In a recent post “Popehat” mentioned that a federal criminal case he was prosecuting was dismissed during the last shutdown. We can argue that the judge was an idiot but the bottom line is that somebody avoided prosecution as a direct result of the shutdown. (It’s ironic that he’s largely libertarian and probably won’t agree with my position!)

On and on and on.

That’s the difference between “essential” and “necessary”. You need the former continuously – we can’t send all prison guards home for a week – but that doesn’t mean you never need the latter. It just means that the need is intermittent.

It’s popular in some circles to insist that the government still has a lot of fluff. Ask them what they would cut. People might have plenty of ideas but 1) they’re often based on ignorance of the purpose served and 2) they’re fluff for that person but not for the people they serve or 3) they’re minor programs that have almost no impact on the bottom line.

An notorious example of the first point was Gov. Bobby Jindal’s Republican Response to the President after one of President Obama’s State of the Union addresses. He mentioned unnecessary services like “a volcano observatory, whatever that is”.

A few months later trans-Pacific flights had to be diverted over Alaska due to volcanic eruptions. The jagged bits of rock ash thrown into the air will quickly destroy aircraft.

The less generous among us would observe that people in the Pacific Northwest don’t have much need for the hurricane trackers either. We would never expect to hear the governor of the great State of Washington to ask why we pay for aircraft to fly through hurricanes. Doesn’t anyone realize this is dangerous?

An example of the second point appeared in the late Rocky Mountain News.
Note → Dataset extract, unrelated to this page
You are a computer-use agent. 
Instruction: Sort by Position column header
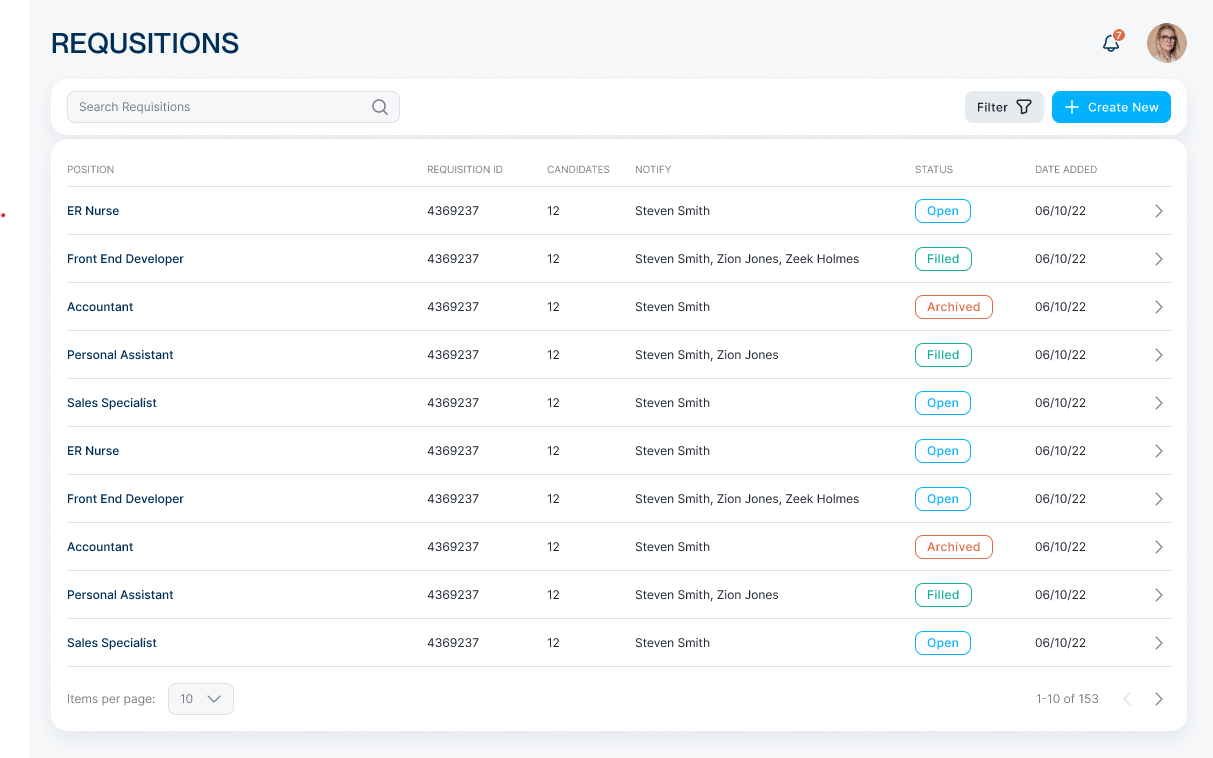(x=91, y=170)
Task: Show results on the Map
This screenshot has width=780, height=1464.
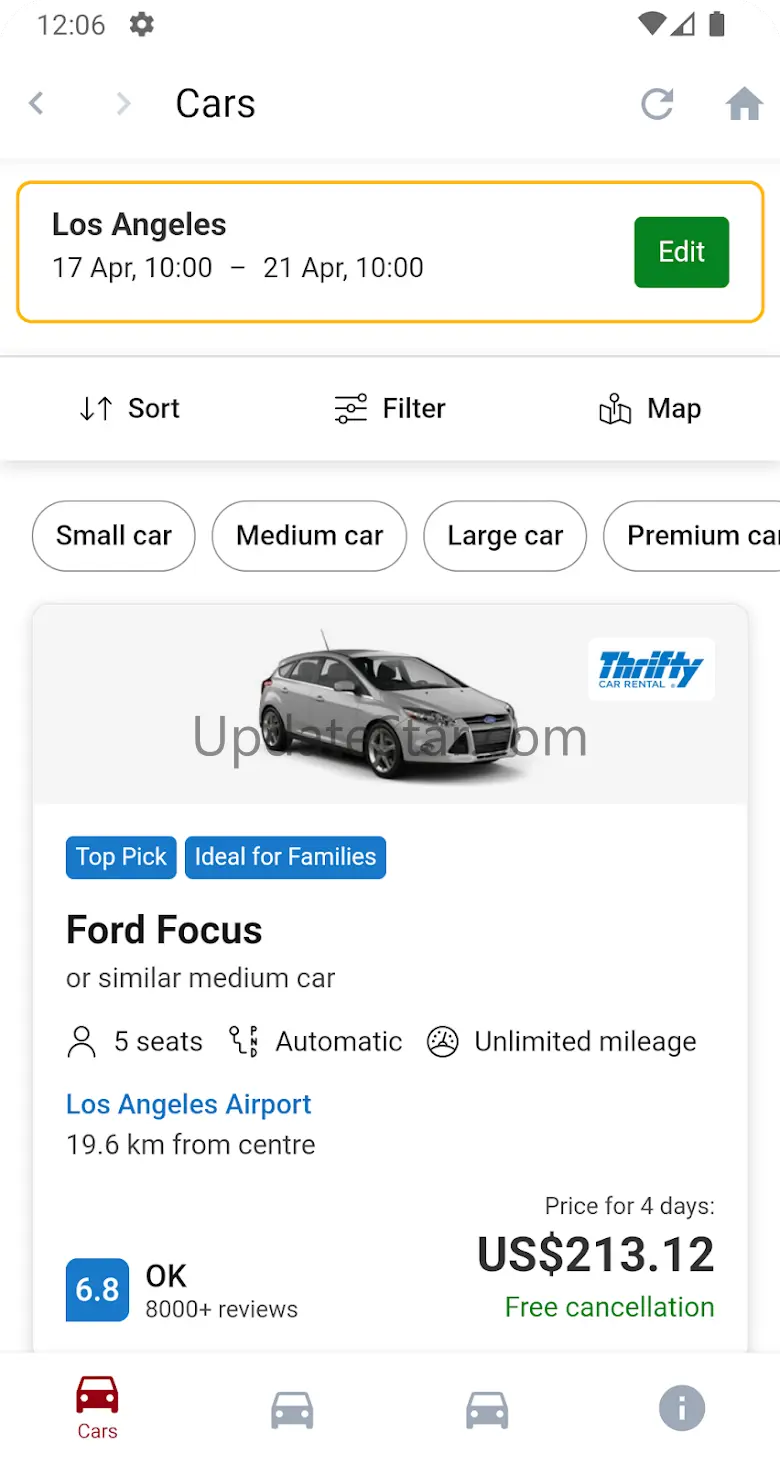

First was an article on the “dart snail” (or “snail darter”?) and the damage it was causing in the Midwest and how researchers were frantically trying to find a way to stop its spread. It wasn’t just the hundreds of millions of dollars in damage to shipping, it was the problem it was causing to water supplies due to the snails blocking water intake pipes. This research was very necessary before it became critical as cities lost their water supplies entirely.

A month later was a local op-ed about government waste. One of the obvious boondoggles was research into the breeding patterns of a tiny snail in the Midwest. Why would anyone other the egghead scientists care?

Uh, hundreds of millions of dollars in damage to shipping and cities left without water supplies? Isn’t that enough motivation? If not, what will it take to get your attention?

(I don’t know if they published my letter to the editor.)

P.S., what about privatization? If it’s done on behalf of the government then it should be considered part of the government even if the money goes to a third party for third-party employees. However there’s one big difference – that contractor demands a healthy profit. The government does not. If the contractor is truly less expensive than the government then where are the savings coming from?